- _HOW TO COMPLETE THIS TASK_: Output every entry exactly as given.

---- RECORD SET

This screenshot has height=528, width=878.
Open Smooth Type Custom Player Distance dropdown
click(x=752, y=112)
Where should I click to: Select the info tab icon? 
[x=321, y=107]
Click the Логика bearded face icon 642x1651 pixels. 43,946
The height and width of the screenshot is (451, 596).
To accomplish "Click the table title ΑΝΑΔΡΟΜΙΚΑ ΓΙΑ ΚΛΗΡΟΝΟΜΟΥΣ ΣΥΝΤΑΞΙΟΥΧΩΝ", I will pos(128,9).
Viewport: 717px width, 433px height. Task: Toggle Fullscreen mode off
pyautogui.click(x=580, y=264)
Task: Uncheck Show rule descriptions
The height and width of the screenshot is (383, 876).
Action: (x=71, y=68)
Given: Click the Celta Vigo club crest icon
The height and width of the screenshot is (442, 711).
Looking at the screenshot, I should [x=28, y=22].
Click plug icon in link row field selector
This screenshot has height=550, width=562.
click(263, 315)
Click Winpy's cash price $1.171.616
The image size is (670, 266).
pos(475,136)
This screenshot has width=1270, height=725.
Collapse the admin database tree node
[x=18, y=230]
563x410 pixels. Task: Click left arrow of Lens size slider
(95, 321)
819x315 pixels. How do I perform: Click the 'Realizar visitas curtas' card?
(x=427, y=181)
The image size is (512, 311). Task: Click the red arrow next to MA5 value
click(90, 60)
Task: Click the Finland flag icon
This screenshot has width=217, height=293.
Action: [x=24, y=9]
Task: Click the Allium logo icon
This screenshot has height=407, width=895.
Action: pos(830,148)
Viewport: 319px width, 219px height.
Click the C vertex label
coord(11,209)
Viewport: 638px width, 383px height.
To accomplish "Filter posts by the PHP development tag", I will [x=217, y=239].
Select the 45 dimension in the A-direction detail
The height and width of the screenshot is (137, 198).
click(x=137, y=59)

--------

- _RESPONSE_:
This screenshot has height=528, width=878.
Open Smooth Type Custom Player Distance dropdown
click(x=752, y=112)
Where should I click to: Select the info tab icon? 
[x=321, y=107]
Click the Логика bearded face icon 642x1651 pixels. 43,946
The height and width of the screenshot is (451, 596).
To accomplish "Click the table title ΑΝΑΔΡΟΜΙΚΑ ΓΙΑ ΚΛΗΡΟΝΟΜΟΥΣ ΣΥΝΤΑΞΙΟΥΧΩΝ", I will pos(128,9).
Viewport: 717px width, 433px height. Task: Toggle Fullscreen mode off
pyautogui.click(x=580, y=264)
Task: Uncheck Show rule descriptions
The height and width of the screenshot is (383, 876).
Action: (x=71, y=68)
Given: Click the Celta Vigo club crest icon
The height and width of the screenshot is (442, 711).
Looking at the screenshot, I should [x=28, y=22].
Click plug icon in link row field selector
This screenshot has height=550, width=562.
click(263, 315)
Click Winpy's cash price $1.171.616
The image size is (670, 266).
pos(475,136)
This screenshot has width=1270, height=725.
Collapse the admin database tree node
[x=18, y=230]
563x410 pixels. Task: Click left arrow of Lens size slider
(95, 321)
819x315 pixels. How do I perform: Click the 'Realizar visitas curtas' card?
(x=427, y=181)
The image size is (512, 311). Task: Click the red arrow next to MA5 value
click(90, 60)
Task: Click the Finland flag icon
This screenshot has width=217, height=293.
Action: [x=24, y=9]
Task: Click the Allium logo icon
This screenshot has height=407, width=895.
Action: pos(830,148)
Viewport: 319px width, 219px height.
Click the C vertex label
coord(11,209)
Viewport: 638px width, 383px height.
To accomplish "Filter posts by the PHP development tag", I will [x=217, y=239].
Select the 45 dimension in the A-direction detail
The height and width of the screenshot is (137, 198).
click(x=137, y=59)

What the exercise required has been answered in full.